Item position entries:
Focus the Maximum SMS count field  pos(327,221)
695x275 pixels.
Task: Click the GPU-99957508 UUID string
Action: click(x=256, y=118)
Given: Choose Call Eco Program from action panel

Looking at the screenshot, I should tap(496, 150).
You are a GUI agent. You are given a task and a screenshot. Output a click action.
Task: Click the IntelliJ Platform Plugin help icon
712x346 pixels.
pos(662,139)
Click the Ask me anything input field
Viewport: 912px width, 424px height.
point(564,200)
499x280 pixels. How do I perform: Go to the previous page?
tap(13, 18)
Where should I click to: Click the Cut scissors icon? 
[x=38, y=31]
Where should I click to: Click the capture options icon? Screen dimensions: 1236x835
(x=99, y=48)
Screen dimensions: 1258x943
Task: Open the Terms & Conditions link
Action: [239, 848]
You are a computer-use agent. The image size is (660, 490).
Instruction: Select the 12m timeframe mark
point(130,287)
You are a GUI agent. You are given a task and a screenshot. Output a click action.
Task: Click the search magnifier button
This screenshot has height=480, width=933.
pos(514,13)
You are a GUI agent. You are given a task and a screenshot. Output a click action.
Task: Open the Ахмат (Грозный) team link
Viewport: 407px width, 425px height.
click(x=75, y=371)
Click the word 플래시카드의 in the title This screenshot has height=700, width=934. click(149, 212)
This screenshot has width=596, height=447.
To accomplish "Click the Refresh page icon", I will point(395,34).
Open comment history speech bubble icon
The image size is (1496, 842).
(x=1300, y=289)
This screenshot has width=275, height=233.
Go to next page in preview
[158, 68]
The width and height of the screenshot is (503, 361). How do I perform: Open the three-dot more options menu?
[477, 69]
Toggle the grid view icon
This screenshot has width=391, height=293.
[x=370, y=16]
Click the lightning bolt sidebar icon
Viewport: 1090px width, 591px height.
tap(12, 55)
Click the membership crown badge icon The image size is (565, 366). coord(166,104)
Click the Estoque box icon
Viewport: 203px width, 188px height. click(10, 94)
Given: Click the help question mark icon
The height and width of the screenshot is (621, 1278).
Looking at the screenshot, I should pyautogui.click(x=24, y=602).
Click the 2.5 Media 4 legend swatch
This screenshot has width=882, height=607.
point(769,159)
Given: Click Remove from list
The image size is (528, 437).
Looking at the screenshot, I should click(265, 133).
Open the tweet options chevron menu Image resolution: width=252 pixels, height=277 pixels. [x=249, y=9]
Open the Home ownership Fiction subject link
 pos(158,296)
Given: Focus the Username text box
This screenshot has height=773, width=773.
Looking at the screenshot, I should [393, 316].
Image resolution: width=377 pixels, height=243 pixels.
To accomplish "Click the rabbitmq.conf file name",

## [Stated exercise]
Count the lines of the items above that contain the string "help", treating uppercase and lowercase as different. Give only the number.

## [Reply]
2